In my case, I have decided to really get to grips with centering prayer, a spiritual practice which I have started innumerable times, but not managed to stick to for more than about a week, before the excuses started. In a way, it is the simplest spiritual practice of all, as it consists of sitting in silence, waiting on God. Just that. Just sitting. Just. Sitting.

But let me tell you, it is the hardest thing in the world. At least for me, because I find it so hard to still my mind. To let go. To just be. Yet so many people whose opinions I respect have talked about the benefits to be derived from this practice, that I am giving it one more try, during this Lenten season. I started yesterday, on Ash Wednesday, and intend to sit for 25 minutes every morning until Good Friday. By which time, I hope, I will be starting to get some benefit from it.

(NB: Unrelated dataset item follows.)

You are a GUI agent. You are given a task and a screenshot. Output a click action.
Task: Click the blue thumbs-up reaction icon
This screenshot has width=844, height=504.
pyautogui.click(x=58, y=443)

May your Lent be beneficial to your spirit, however you choose to mark it.





Wednesday, 11 February 2015

Don't Forget To Love Yourself

Recently, I have been re-reading books that have meant something to me, on my spiritual / religious journey. And one of these is Mister God, This Is Anna, which I first read over 30 years ago. It is another slim book - only 190 pages - beautifully illustrated by Papas, which adds to its enchantment. Set in the East End of London in the 1930s, it tells the story of a remarkable child called Anna, who sees the world differently, and who has an intimate and wonderful relationship with Mister God. It is told from the viewpoint of Fynn, who finds the five-year-old Anna homeless on the streets, and brings her home to join the family. For the three and a half years before her premature death, she revolutionises his thinking about God and human beings in relation to God, and about the world we live in.


One of my favourite passages records a conversation with the local vicar, who must have found her hard to cope with:

"'Do you believe in God?' 'Yes.'
'Do you know what God is?' 'Yes.'
'What is God then?' 'He's God!'
'Do you go to church?' 'No.'
'Why not?' 'Because I know it all!'
'What do you know?' 'I know to love Mister God and to love people and cats and dogs and spiders and flowers and trees' and the catalogue went on, 'with all of me.'

There's nothing much you can do in the face of that kind of accusation, for that's what it amounted to. Anna had bypassed all the non-essentials and distilled centuries of learning into one sentence - 'And God said love me, love them, and love it, and don't forget to love yourself.'"

This week the shops are full of red and pink - Valentine's cards, Valentine's chocolates, Valentine's drink, Valentine's perfume, Valentine's cuddly toys. It is the one time of the year when love, particularly romantic love, is almost deified, and the many people who are not in a romantic relationship, or who have just lost somebody near and dear to them, are made to feel lacking, and sad, and out of it. Like Christmas, there is only one media message, and if your particular circumstances don't fit, it can be a very painful time.

So this week, I'm going to try to take on board the last bit of Anna's advice "Don't forget to love yourself." We are all human, we are all children of God, we are all worthy of love. And we all need to learn to love and accept our whole selves, not just the bits we allow other people to see.